Consigne: Comptez les lignes des données où figure la chaîne « flag ». Donnez seulement ce nombre.

Données à traiter:
■ ■ ■ ■ ■ ■ ■
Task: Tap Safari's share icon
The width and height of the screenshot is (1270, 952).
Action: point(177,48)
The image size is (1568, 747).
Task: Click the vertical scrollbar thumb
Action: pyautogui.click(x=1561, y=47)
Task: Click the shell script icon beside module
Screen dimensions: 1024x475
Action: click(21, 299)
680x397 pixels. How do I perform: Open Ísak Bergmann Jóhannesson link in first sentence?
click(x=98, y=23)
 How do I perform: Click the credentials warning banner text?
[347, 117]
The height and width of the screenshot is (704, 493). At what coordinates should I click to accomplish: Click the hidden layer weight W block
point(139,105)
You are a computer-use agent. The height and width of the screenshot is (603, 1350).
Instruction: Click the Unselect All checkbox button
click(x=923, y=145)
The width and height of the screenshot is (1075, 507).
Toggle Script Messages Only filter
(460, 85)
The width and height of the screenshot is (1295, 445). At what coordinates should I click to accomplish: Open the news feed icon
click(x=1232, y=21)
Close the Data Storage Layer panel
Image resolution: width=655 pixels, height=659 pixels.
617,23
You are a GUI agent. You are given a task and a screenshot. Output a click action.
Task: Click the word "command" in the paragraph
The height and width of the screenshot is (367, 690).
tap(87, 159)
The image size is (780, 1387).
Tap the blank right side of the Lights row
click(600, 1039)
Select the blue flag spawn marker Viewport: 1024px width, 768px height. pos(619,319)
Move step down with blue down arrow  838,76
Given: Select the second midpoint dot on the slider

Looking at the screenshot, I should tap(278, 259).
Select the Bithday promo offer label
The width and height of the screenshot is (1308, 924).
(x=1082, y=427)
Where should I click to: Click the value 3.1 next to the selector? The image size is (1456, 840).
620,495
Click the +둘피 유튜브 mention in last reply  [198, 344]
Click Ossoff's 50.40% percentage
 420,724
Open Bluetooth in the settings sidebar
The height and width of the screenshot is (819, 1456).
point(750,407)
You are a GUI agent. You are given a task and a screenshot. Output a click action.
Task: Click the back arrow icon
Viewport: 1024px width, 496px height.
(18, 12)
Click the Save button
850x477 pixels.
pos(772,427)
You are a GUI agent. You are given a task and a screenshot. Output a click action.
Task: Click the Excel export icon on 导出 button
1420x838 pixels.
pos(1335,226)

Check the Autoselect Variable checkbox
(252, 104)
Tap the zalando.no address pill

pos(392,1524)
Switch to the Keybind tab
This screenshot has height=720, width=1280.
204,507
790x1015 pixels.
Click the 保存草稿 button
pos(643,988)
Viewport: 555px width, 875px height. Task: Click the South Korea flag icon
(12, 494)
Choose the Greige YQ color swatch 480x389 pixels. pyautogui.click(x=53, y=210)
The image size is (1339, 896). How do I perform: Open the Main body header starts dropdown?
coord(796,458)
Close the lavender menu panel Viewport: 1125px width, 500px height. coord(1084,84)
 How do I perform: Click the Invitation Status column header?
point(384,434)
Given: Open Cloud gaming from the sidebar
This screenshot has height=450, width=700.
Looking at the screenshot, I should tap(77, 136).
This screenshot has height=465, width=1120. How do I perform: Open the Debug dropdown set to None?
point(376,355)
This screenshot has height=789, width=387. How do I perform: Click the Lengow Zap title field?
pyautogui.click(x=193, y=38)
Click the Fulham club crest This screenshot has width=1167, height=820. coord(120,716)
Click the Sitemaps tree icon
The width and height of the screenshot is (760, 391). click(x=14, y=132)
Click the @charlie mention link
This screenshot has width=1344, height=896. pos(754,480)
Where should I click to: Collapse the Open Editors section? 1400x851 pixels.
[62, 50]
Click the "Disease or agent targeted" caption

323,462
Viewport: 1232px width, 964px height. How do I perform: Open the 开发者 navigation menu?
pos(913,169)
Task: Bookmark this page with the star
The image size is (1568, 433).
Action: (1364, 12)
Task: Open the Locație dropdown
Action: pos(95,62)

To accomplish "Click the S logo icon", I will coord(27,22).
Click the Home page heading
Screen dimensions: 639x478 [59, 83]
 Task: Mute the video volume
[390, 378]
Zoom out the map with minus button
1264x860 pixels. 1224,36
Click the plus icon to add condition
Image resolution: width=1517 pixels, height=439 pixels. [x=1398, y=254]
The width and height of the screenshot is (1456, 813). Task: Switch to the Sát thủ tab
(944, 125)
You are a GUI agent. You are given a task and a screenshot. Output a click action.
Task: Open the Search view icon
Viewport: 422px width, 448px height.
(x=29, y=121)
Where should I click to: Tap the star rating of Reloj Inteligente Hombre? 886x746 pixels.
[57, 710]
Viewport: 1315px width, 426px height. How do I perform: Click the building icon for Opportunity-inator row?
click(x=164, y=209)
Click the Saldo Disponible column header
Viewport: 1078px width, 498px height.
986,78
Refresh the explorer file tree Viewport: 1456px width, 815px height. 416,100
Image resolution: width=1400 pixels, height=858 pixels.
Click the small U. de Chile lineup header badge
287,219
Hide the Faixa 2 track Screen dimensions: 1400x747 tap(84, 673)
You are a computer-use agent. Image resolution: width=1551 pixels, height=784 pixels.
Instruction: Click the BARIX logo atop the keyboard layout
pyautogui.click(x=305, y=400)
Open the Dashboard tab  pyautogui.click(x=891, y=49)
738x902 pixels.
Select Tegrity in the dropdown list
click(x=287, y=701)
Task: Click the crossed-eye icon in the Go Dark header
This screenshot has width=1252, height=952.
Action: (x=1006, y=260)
■ ■ ■ ■ ■ ■ ■
Solution rédigée: 2